如果文档使用嵌入式字体，这意味着所有字体数据都存储在文档中。好处是无论用户的机器上是否安装了该字体，文档都可以查看。但嵌入字体会使文档体积增大。取消嵌入字体的方法会移除所有嵌入的字体。于是，文档大小会减小，但如果没有安装正确的字体，文档本身可能会变得无法阅读。

import aspose.pdf as ap
from os import path, stat
import sys


def unembed_fonts(infile, outfile):
    # Open document
    document = ap.Document(infile)
    # Set unembed_fonts option
    optimize_options = ap.optimization.OptimizationOptions()
    optimize_options.unembed_fonts = True
    # Optimize PDF document using OptimizationOptions
    document.optimize_resources(optimize_options)
    # Save updated document
    document.save(outfile)
    file_stats_1 = stat(infile)
    file_stats_2 = stat(outfile)
    print(
        "Original file size: {}. Reduced file size: {}".format(
            file_stats_1.st_size, file_stats_2.st_size
        )
    )

优化资源将这些方法应用于文档。
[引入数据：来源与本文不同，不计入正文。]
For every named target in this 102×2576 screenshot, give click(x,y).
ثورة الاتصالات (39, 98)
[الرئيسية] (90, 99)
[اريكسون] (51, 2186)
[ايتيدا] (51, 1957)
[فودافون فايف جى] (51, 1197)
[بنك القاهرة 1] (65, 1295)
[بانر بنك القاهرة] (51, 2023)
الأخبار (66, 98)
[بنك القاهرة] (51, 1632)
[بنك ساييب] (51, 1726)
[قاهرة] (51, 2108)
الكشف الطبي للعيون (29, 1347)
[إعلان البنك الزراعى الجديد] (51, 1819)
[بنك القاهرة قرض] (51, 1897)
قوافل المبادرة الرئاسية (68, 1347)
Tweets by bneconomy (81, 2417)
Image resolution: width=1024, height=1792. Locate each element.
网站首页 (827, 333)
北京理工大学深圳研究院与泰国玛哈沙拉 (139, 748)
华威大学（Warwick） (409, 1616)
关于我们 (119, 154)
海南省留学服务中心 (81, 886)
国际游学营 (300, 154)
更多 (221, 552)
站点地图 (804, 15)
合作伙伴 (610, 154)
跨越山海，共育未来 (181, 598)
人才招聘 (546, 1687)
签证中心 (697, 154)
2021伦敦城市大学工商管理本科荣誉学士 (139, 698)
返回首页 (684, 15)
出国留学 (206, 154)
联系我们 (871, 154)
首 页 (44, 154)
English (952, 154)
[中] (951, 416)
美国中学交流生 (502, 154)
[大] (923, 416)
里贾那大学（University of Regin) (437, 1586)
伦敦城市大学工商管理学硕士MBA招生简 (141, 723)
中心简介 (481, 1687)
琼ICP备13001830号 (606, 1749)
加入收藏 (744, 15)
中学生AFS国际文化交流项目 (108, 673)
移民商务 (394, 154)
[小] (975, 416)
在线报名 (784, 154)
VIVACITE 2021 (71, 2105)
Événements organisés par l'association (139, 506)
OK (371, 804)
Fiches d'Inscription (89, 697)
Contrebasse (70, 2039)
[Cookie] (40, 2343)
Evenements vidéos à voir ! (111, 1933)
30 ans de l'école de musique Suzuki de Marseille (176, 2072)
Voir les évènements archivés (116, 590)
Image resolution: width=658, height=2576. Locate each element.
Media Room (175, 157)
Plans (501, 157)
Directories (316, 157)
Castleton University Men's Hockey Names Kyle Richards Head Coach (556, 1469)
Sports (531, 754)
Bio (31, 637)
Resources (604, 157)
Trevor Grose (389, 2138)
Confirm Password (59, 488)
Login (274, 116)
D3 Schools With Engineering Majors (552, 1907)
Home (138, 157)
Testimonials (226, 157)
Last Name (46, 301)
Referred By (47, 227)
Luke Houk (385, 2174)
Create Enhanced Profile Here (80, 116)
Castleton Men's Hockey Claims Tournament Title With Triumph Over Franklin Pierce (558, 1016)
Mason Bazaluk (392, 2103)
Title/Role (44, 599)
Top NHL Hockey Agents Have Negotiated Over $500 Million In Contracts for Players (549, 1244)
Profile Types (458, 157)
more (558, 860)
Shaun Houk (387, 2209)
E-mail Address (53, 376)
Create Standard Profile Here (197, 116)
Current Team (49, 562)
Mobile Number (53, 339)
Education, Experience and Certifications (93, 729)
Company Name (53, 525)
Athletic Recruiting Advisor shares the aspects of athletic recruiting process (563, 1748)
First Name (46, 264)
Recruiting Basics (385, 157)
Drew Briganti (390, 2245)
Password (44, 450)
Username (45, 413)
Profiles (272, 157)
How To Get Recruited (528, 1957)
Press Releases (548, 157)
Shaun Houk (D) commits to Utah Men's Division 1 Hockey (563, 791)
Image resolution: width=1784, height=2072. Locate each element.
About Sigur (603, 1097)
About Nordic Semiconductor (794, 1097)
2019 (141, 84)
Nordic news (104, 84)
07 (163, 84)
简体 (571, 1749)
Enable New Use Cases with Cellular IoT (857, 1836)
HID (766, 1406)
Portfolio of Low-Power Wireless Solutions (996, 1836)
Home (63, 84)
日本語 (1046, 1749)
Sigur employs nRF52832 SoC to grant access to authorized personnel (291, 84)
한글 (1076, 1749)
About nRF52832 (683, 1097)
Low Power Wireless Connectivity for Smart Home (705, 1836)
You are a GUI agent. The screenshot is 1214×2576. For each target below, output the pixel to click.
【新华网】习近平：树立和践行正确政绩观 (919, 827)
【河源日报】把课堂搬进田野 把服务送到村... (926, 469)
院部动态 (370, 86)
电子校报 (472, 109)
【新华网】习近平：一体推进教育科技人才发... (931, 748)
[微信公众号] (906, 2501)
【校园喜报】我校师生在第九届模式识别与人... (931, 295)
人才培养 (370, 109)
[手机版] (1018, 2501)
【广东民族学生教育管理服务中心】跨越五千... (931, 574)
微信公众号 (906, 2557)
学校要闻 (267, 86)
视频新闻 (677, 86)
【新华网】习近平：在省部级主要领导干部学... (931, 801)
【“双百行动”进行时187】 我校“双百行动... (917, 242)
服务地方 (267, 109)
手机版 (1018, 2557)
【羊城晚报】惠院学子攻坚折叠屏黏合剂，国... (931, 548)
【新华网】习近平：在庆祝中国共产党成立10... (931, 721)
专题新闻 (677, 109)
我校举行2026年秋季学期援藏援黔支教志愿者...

如果应用了其中任何一种方法，文档大小很可能会减少。如果没有应用这些方法，文档大小将保持不变，这是显而易见的。

减少 PDF 文档大小的其他方法

删除或扁平化注释

当注释不必要时，可以将其删除。当注释是必需的但不需要进一步编辑时，可以将其展平。这两种技术都能减小文件大小。

import aspose.pdf as ap
from os import path, stat
import sys


def flatten_annotations(infile, outfile):
    # Open document
    document = ap.Document(infile)
    # Flatten annotations
    for page in document.pages:
        for annotation in page.annotations:
            annotation.flatten()

    # Save updated document
    document.save(outfile)

删除表单字段

如果 PDF 文档包含 AcroForms，我们可以尝试通过扁平化表单字段来减小文件大小。

import aspose.pdf as ap
from os import path, stat
import sys


def flatten_forms(infile, outfile):
    # Load source PDF form
    doc = ap.Document(infile)

    # Flatten Forms
    if len(doc.form.fields) > 0:
        for item in doc.form.fields:
            item.flatten()

    # Save the updated document
    doc.save(outfile)
    file_stats_1 = stat(infile)
    file_stats_2 = stat(outfile)
    print(
        "Original file size: {}. Reduced file size: {}".format(
            file_stats_1.st_size, file_stats_2.st_size
        )
    )

将 PDF 从 RGB 颜色空间转换为灰度

PDF 文件由 Text、Image、Attachment、Annotations、Graphs 和其他对象组成。您可能会遇到将 PDF 从 RGB 颜色空间转换为灰度的需求，以便在打印这些 PDF 文件时更快。此外，当文件转换为灰度后，文档大小也会减小，但这同样可能导致文档质量下降。此功能目前已由 Adobe Acrobat 的 Pre-Flight 功能支持，但在谈到 Office 自动化时，Aspose.PDF 是提供此类文档操作的终极解决方案。为了实现此需求，可使用以下代码片段。

import aspose.pdf as ap
from os import path, stat
import sys


def сonvert_PDF_from_RGB_colorspace_to_grayscale(infile, outfile):
    document = ap.Document(infile)
    strategy = ap.RgbToDeviceGrayConversionStrategy()
    for page in document.pages:
        # Convert the RGB colorspace image to GrayScale colorspace
        strategy.convert(page)

    # Save resultant file
    document.save(outfile)

FlateDecode 压缩

Aspose.PDF for Python via .NET 提供对 PDF 优化功能的 FlateDecode 压缩的支持。下面的代码片段展示了如何在 Optimization 中使用该选项将图像存储为 FlateDecode 压缩：

import aspose.pdf as ap
from os import path, stat
import sys


def using_flatedecode_compression(infile, outfile):

    # Open Document
    doc = ap.Document(infile)
    # Initialize OptimizationOptions
    optimizationOptions = ap.optimization.OptimizationOptions()
    # To optimise image using FlateDecode Compression set optimization options to Flate
    optimizationOptions.image_compression_options.encoding = (
        ap.optimization.ImageEncoding.FLATE
    )
    # Set Optimization Options
    doc.optimize_resources(optimizationOptions)
    # Save Document
    doc.save(outfile)